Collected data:

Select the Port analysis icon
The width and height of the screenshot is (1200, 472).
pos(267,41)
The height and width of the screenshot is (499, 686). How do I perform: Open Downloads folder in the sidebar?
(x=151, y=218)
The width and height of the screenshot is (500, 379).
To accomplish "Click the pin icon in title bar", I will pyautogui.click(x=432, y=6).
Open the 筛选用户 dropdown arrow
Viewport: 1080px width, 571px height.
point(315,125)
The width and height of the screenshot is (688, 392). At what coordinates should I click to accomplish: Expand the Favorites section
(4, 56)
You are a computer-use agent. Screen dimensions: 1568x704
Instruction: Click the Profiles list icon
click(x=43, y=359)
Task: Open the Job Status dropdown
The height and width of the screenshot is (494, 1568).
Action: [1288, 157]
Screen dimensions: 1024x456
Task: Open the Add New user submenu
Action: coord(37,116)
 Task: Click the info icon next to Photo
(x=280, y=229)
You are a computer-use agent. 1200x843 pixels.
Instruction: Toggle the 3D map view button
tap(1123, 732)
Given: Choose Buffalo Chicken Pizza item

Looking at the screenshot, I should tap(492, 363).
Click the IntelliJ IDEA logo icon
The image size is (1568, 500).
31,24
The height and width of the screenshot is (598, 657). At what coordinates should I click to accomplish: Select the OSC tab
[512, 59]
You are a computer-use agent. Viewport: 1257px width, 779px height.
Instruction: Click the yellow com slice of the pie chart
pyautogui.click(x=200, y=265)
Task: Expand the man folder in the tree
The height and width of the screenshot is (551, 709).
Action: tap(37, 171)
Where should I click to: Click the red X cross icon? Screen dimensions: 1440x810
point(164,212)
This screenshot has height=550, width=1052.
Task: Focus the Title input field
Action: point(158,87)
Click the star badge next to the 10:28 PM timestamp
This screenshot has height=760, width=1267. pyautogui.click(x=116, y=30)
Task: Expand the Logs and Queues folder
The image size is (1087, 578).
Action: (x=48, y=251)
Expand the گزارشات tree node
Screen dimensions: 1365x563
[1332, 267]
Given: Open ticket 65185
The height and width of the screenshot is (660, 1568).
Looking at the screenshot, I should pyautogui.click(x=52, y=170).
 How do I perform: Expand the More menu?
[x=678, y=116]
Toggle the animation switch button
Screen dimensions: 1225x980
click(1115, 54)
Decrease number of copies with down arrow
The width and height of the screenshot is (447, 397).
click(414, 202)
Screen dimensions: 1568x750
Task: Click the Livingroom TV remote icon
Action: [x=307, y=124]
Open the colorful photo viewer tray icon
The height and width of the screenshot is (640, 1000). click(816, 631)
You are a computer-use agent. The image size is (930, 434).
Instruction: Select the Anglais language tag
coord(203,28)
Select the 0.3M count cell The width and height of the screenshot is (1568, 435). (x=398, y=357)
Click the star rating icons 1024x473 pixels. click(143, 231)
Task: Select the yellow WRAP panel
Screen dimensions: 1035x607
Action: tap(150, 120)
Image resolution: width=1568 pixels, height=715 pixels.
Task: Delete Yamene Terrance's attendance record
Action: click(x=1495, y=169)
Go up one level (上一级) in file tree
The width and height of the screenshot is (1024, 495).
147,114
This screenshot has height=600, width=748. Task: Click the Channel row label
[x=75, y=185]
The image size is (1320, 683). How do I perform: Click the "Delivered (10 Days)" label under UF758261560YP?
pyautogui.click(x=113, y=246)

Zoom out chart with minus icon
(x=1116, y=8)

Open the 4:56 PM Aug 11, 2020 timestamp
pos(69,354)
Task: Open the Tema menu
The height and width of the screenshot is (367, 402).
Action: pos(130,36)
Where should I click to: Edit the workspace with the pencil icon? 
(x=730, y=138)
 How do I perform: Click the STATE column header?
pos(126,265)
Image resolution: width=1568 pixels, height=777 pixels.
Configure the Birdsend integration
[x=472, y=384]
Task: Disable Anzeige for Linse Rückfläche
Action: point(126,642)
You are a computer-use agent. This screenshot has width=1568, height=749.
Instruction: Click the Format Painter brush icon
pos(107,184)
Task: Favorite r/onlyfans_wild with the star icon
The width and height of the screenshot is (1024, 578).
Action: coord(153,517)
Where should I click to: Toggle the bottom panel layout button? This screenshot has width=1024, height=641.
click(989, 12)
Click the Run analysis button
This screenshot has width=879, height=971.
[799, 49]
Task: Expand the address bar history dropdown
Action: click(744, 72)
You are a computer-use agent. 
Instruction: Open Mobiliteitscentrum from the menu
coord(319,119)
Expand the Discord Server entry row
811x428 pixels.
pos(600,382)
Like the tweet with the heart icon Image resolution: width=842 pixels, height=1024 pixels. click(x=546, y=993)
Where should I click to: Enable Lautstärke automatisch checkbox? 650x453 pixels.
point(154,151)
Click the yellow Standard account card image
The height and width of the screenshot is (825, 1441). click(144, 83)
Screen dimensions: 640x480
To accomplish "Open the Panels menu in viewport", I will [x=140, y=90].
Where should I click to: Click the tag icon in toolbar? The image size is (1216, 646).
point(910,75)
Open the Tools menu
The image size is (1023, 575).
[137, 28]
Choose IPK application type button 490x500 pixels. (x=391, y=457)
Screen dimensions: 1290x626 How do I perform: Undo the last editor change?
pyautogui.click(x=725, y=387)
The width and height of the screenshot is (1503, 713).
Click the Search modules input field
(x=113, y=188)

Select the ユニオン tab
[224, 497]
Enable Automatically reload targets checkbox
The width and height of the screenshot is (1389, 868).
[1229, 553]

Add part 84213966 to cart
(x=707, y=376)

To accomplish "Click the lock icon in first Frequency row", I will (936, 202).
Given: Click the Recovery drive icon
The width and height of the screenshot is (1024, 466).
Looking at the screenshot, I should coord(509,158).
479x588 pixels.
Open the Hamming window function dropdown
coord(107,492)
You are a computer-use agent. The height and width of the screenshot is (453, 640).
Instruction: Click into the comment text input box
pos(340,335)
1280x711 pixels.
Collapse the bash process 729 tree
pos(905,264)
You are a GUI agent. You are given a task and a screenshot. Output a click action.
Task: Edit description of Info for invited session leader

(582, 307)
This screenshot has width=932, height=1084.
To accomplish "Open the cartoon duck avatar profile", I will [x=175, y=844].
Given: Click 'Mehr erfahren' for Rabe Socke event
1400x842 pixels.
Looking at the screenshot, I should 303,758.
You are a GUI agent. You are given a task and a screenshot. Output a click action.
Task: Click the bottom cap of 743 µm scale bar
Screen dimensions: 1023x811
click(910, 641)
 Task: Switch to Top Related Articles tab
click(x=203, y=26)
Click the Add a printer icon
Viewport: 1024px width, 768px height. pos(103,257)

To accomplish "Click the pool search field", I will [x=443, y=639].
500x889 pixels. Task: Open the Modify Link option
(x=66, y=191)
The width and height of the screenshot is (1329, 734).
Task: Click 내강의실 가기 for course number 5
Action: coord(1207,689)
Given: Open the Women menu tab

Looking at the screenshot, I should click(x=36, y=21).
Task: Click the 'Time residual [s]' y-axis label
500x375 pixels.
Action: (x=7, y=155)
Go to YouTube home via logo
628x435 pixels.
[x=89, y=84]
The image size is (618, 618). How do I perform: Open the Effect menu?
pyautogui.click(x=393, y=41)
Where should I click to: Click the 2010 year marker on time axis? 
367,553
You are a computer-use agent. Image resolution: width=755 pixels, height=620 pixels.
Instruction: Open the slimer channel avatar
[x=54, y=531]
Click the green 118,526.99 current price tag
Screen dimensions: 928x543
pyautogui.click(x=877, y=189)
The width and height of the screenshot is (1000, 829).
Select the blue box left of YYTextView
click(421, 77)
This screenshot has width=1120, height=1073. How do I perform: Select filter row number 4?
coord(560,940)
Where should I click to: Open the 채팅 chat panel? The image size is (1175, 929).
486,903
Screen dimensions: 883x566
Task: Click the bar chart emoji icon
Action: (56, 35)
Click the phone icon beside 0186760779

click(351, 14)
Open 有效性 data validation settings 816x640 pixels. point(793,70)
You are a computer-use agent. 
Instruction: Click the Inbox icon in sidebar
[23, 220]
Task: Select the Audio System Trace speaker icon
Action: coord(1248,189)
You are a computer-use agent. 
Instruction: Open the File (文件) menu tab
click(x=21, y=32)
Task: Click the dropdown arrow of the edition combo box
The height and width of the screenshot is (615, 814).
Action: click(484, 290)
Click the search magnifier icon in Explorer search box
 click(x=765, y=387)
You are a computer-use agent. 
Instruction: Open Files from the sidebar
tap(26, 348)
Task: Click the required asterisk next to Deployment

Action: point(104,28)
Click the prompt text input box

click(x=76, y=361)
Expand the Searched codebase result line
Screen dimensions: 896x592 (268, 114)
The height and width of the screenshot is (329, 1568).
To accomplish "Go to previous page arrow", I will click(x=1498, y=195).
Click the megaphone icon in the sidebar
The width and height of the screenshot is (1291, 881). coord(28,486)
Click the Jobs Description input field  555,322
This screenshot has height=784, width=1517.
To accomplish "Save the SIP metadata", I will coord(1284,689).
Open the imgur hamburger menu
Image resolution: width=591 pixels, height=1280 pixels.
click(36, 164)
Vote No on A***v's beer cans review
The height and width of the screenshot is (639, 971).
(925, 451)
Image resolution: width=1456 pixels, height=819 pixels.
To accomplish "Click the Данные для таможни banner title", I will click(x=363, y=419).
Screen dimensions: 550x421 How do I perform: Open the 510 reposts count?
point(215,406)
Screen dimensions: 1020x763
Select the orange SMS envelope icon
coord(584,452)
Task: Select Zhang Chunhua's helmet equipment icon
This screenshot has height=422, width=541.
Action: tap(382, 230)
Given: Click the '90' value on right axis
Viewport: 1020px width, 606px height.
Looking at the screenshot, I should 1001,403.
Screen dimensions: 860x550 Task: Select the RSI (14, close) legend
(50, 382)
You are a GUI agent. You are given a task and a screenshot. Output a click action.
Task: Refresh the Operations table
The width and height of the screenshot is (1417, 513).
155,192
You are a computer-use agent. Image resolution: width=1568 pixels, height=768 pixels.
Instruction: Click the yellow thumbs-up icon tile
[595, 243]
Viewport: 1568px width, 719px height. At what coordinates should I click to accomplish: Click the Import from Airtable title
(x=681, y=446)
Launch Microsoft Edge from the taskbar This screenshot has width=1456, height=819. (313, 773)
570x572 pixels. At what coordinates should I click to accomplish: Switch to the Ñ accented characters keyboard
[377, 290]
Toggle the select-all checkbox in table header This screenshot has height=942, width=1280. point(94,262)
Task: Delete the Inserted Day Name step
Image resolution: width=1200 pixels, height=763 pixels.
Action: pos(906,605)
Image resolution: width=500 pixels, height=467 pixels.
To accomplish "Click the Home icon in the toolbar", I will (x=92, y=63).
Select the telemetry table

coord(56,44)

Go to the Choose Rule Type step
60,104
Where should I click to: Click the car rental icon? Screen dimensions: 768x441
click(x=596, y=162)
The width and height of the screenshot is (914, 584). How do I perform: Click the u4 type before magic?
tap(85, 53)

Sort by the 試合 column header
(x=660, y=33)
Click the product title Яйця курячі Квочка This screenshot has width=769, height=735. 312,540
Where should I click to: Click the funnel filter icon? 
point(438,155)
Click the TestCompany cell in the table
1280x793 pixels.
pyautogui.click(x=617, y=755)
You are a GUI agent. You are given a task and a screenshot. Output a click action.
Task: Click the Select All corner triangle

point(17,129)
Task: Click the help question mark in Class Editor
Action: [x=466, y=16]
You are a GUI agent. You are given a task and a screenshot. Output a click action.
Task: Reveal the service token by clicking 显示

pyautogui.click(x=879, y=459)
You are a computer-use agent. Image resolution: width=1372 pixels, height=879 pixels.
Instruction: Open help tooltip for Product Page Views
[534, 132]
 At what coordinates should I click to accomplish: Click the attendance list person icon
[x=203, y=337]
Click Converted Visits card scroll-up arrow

TASK DIRECTIONS: Reproduce exactly the section above that begins at the line containing "Click the IntelliJ IDEA logo icon" and ends at the line containing "Task: Select the yellow WRAP panel", leaving out all other lines.

PROBLEM SOLUTION:
Click the IntelliJ IDEA logo icon
The image size is (1568, 500).
31,24
The height and width of the screenshot is (598, 657). At what coordinates should I click to accomplish: Select the OSC tab
[512, 59]
You are a computer-use agent. Viewport: 1257px width, 779px height.
Instruction: Click the yellow com slice of the pie chart
pyautogui.click(x=200, y=265)
Task: Expand the man folder in the tree
The height and width of the screenshot is (551, 709).
Action: tap(37, 171)
Where should I click to: Click the red X cross icon? Screen dimensions: 1440x810
point(164,212)
This screenshot has height=550, width=1052.
Task: Focus the Title input field
Action: point(158,87)
Click the star badge next to the 10:28 PM timestamp
This screenshot has height=760, width=1267. pyautogui.click(x=116, y=30)
Task: Expand the Logs and Queues folder
The image size is (1087, 578).
Action: (x=48, y=251)
Expand the گزارشات tree node
Screen dimensions: 1365x563
[1332, 267]
Given: Open ticket 65185
The height and width of the screenshot is (660, 1568).
Looking at the screenshot, I should pyautogui.click(x=52, y=170).
 How do I perform: Expand the More menu?
[x=678, y=116]
Toggle the animation switch button
Screen dimensions: 1225x980
click(1115, 54)
Decrease number of copies with down arrow
The width and height of the screenshot is (447, 397).
click(414, 202)
Screen dimensions: 1568x750
Task: Click the Livingroom TV remote icon
Action: [x=307, y=124]
Open the colorful photo viewer tray icon
The height and width of the screenshot is (640, 1000). click(816, 631)
You are a computer-use agent. The image size is (930, 434).
Instruction: Select the Anglais language tag
coord(203,28)
Select the 0.3M count cell The width and height of the screenshot is (1568, 435). (x=398, y=357)
Click the star rating icons 1024x473 pixels. click(143, 231)
Task: Select the yellow WRAP panel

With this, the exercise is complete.